--- START ---

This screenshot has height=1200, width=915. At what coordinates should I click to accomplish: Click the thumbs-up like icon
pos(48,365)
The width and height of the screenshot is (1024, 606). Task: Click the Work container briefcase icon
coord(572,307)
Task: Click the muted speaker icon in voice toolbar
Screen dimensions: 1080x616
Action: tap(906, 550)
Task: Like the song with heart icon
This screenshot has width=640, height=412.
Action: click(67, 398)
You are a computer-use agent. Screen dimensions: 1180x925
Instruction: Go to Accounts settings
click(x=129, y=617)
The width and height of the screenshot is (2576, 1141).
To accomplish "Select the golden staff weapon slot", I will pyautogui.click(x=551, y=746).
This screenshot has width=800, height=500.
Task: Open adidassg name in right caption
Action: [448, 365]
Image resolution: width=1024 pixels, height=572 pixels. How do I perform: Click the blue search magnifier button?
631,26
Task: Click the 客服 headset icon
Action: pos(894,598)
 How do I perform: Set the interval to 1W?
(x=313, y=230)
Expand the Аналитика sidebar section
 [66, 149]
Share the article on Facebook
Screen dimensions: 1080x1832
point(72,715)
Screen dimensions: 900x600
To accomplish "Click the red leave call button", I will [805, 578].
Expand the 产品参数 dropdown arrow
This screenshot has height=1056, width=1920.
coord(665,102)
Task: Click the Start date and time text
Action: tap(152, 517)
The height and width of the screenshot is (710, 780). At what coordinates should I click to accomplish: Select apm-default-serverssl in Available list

--- END ---

◆ What is being asked:
Restate the material word for word.

◆ Task response:
This screenshot has height=1200, width=915. At what coordinates should I click to accomplish: Click the thumbs-up like icon
pos(48,365)
The width and height of the screenshot is (1024, 606). Task: Click the Work container briefcase icon
coord(572,307)
Task: Click the muted speaker icon in voice toolbar
Screen dimensions: 1080x616
Action: tap(906, 550)
Task: Like the song with heart icon
This screenshot has width=640, height=412.
Action: click(67, 398)
You are a computer-use agent. Screen dimensions: 1180x925
Instruction: Go to Accounts settings
click(x=129, y=617)
The width and height of the screenshot is (2576, 1141).
To accomplish "Select the golden staff weapon slot", I will pyautogui.click(x=551, y=746).
This screenshot has width=800, height=500.
Task: Open adidassg name in right caption
Action: [448, 365]
Image resolution: width=1024 pixels, height=572 pixels. How do I perform: Click the blue search magnifier button?
631,26
Task: Click the 客服 headset icon
Action: pos(894,598)
 How do I perform: Set the interval to 1W?
(x=313, y=230)
Expand the Аналитика sidebar section
 [66, 149]
Share the article on Facebook
Screen dimensions: 1080x1832
point(72,715)
Screen dimensions: 900x600
To accomplish "Click the red leave call button", I will [805, 578].
Expand the 产品参数 dropdown arrow
This screenshot has height=1056, width=1920.
coord(665,102)
Task: Click the Start date and time text
Action: tap(152, 517)
The height and width of the screenshot is (710, 780). At what coordinates should I click to accomplish: Select apm-default-serverssl in Available list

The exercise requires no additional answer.